In what follows, $ \alpha \in (1,\infty) $ is a fixed constant, $ n \in \mathbb{N} $ a fixed integer $ \geq 2 $, and $ [n] \stackrel{\text{df}}{=} \mathbb{N}_{\leq n} $.

Let $ P_{1},\ldots,P_{n} $ be distinct points in the plane $ \mathbb{R}^{2} $. Let $ q_{1},\ldots,q_{n} $ be positive real numbers. Then for every $ i \in [n] $, define a vector-valued function $ \mathbf{F}_{i}: \mathbb{R}^{2} \setminus \{ P_{i} \}_{i \in [n]} \to \mathbb{R}^{2} $ by
$$
\forall X \in \mathbb{R}^{2} \setminus \{ P_{i} \}_{i \in [n]}: \quad
  {\mathbf{F}_{i}}(X) \stackrel{\text{df}}{=}
- \frac{q_{i}}{\left\| \overrightarrow{X P_{i}} \right\|^{\alpha}} \cdot
  \overrightarrow{X P_{i}}.
$$
(If $ \alpha = 3 $, then we can view $ q_{i} $ as a positive electrical charge carried by $ P_{i} $ and interpret $ {\mathbf{F}_{i}}(X) $ as a repulsive electrostatic force exerted on $ X $ by $ P_{i} $. Even if $ \alpha \in (1,3) \cup (3,\infty) $, we can still interpret $ {\mathbf{F}_{i}}(X) $ as some sort of repulsive central force exerted on $ X $ by $ P_{i} $.)

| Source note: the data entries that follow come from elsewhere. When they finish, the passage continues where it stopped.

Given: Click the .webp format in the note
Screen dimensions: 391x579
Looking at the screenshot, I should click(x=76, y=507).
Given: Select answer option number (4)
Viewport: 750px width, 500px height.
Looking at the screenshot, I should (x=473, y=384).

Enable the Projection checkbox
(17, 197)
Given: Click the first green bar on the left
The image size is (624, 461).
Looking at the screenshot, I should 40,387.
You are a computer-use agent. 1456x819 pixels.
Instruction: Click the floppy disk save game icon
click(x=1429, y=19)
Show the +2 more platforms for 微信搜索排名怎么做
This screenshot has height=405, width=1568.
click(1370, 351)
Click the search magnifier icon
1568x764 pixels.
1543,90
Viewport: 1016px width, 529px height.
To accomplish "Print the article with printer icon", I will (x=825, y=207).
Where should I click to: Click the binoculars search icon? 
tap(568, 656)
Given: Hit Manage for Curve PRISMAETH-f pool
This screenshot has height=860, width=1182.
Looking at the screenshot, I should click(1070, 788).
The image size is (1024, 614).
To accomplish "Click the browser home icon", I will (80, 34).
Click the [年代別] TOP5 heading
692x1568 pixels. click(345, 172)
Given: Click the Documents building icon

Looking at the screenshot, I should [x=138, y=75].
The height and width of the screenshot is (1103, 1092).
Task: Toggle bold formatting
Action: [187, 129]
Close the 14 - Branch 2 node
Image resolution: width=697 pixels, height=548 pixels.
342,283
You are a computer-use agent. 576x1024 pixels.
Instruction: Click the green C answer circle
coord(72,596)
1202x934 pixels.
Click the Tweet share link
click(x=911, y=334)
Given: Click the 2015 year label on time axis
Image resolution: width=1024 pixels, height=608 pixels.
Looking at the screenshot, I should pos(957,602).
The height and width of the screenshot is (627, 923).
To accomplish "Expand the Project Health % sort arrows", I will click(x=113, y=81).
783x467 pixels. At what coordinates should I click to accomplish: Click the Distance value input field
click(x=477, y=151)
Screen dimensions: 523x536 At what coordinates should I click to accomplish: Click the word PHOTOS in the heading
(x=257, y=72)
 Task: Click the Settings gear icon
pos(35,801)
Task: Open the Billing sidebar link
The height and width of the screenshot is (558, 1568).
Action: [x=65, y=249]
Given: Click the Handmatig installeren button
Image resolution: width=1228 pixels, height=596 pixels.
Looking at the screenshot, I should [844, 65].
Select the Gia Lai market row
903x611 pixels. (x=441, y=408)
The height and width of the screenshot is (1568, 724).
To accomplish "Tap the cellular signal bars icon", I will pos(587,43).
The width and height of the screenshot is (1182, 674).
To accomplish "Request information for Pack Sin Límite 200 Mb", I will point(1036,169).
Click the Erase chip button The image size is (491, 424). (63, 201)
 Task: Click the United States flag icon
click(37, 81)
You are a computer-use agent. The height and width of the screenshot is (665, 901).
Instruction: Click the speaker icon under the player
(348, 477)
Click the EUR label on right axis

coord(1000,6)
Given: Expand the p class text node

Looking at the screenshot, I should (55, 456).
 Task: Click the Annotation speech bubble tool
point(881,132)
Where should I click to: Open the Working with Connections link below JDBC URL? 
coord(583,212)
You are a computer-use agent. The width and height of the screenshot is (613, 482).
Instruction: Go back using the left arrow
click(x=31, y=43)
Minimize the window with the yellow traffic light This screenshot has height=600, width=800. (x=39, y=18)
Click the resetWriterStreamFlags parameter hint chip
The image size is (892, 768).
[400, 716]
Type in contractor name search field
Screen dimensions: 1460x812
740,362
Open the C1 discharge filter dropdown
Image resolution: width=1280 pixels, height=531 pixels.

Question. Does there exist an $ X \in \mathbb{R}^{2} \setminus \{ P_{i} \}_{i \in [n]} $ such that $ \displaystyle \sum_{i \in [n]} {\mathbf{F}_{i}}(X) = \mathbf{0} $? In more physical terms, is there a point $ X $ at which the repulsive forces cancel? A rigorous argument is desired.

One thing is for sure. If such an $ X $ exists, then it must lie within the closed convex hull of $ \{ P_{i} \}_{i \in [n]} $.
Thank you for your help!
 A: I think there must be stationary points.
Consider a closed curve surrounding the vector field far from the sources of the vector field. The Index of the vector field around this curve must be $1$ (the vector field rotates one time counterclockwise along the curve). By Poincarè-Hopf theorem the indexes of the singular points inside the curve must sum up to +1 (the index along the curve) and since you have $n$ sources with indexes that sum up to a total of $+n$ to get $+1$ we need to have a $-n+1$ contribution i.e. at least another critical saddle point.
An online reference could be this one and also this from "Visual Complex Analysis" (starting from pag. 459).
A: A well-known special case too long for a comment:
If we consider point charges in the plane or line charges in space, the neatest choice of $\alpha$ is 2. In that case, if the $q_i$ are integers, you will find all stationary points of your force field as zeros of the derivative of the polynomial 
$$ p(z) \ := \ \prod_{i=1}^m (z - P_i)^{q_i} \, , $$
which are not zeros of $p(z)$ itself, called critical points of the second kind in the literature on geometry of polynomials. Here, $m$ is obviously the number of distinct zeros of $p(z)$. By clearing denominators you can obtain the critical points for rational charges in the same way and then consider limits for arbitrary positiv numbers.
The result that those critical points are contained in the convex hull of the zeros of $p(z)$ is called the Gauss - Lucas theorem in this context.
Such results are classical and can be found in any text on the geometry of polynomials like Morris Mardens book with that title from 1966, which gives a nice introduction and contains a lot of related material.